(Book Excerpt 9) For-Giving: A Feminist Criticism of Exchange by Genevieve Vaughan

[Editor’s Note: The following sequels are from For-Giving: A Feminist Criticism of Exchange by Genevieve VaughanFootnotes may differ from the original text.]

Transparency and Giving-Way

Gifts are given at the verbal level, which interpret ‘reality’ by re-presenting it in terms of giftgiving, but they are actually transparent to experience. In our example, they are transparent to the dog’s being brown (it had that color), bringing it forward as part of an experience or topic the interlocutors can share. The transparency of the gift structure recalls another characteristic of giftgiving–the giver gives-way, self-effacing in order to give value to the receiver. We may, therefore, notice only that what we say is a gift–as when some information that we transmit is understood and used by the listener. We do not notice that the way we say it is a gift process at many levels.

At the ‘reality’ level, things which could have been gifts in co-munication give way to the word-gifts which take their place. They graciously stand aside and let words take over. In fact, their lack of competitiveness makes us forget that many of them never could have been actually transferred from one person to another anyway. Abstract ideas, huge material objects, creatures of fantasy, subjective states, etc. all stand aside with equal equanimity, allowing their places to be taken and giving value to the words that take their places.

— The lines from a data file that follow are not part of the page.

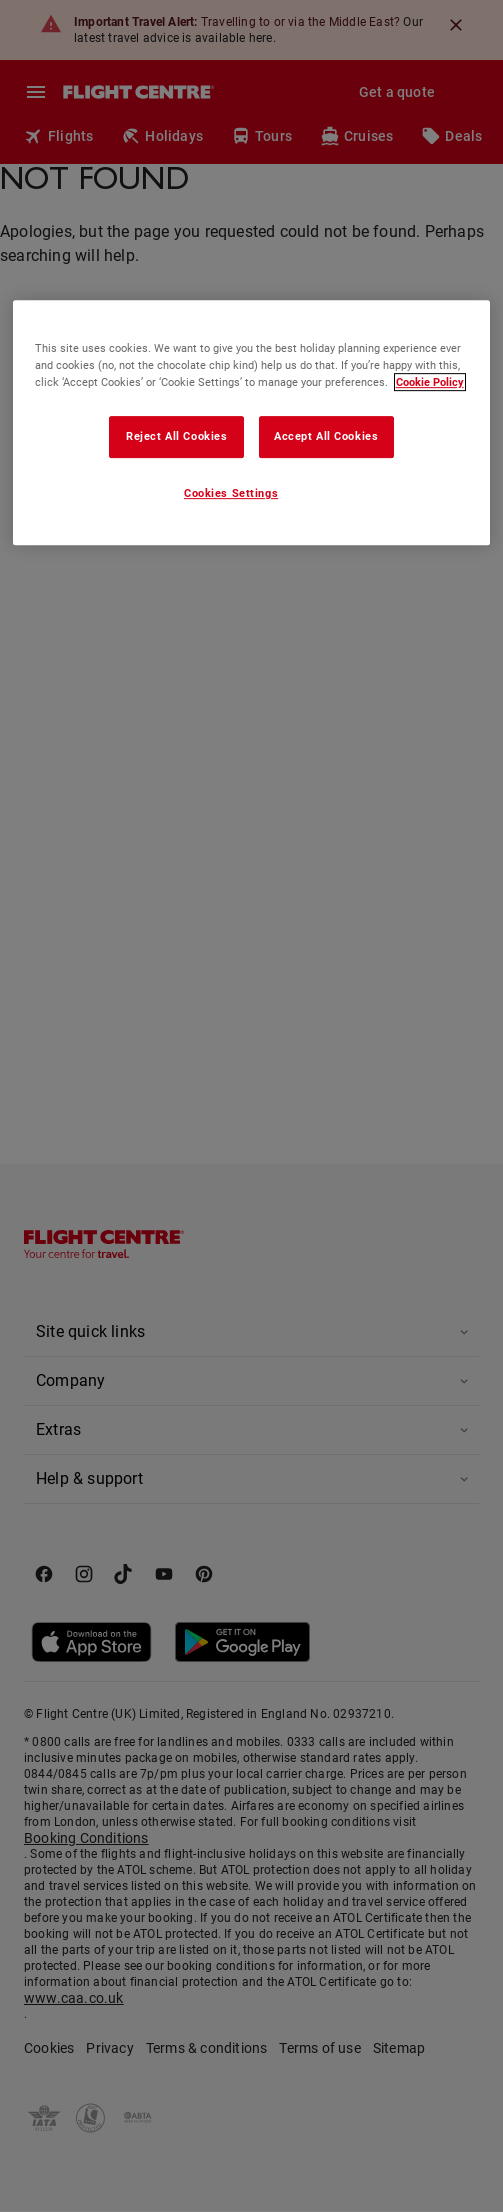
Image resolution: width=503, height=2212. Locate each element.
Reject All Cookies (176, 436)
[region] (252, 422)
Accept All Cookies (326, 436)
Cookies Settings (231, 493)
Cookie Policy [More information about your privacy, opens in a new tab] (430, 382)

At another level, the emotions that accompany our speech, or sometimes the very act of speaking to others, may also be said to nurture them, creating bonds. However, we do not usually notice gift structures in language because, in fact, they also stand aside; they give way in order to give value to what is being said and to the listener, the receiver of the verbal gifts. Another reason we do not usually see gift structures is that they are different from definition-exchange structures, and their levels are usually not formed the same way. Definition structures overtake gift structures like military facilities built on women’s sacred springs.

The interpretative capacity of giftgiving has been denied and overtaken by viewing interpretation as a kind of ‘penetration’ by the mind. Phrases such as ‘the way words are hooked on to the world’ and even ‘filling the slots’ suggest metaphors of male sexuality.9 Instead, from a mother-based feminist point of view, we can see the relation between words and the world as the relation among gifts at different levels, where reality itself is a gift, all the way from sense ‘data’ to experiential givens. The world is made accessible to humans by the gifts of language at many different levelsresulting in the sending of messages, the transmission of ideas and information, and the handing-down of culture. In fact, from this point of view, we could call our species, not homo sapiens, but homo donans. Giftgiving and receiving are prior to and necessary for our human way of knowing. They are the basis of a universal ‘grammar,’ not only of language, but of life.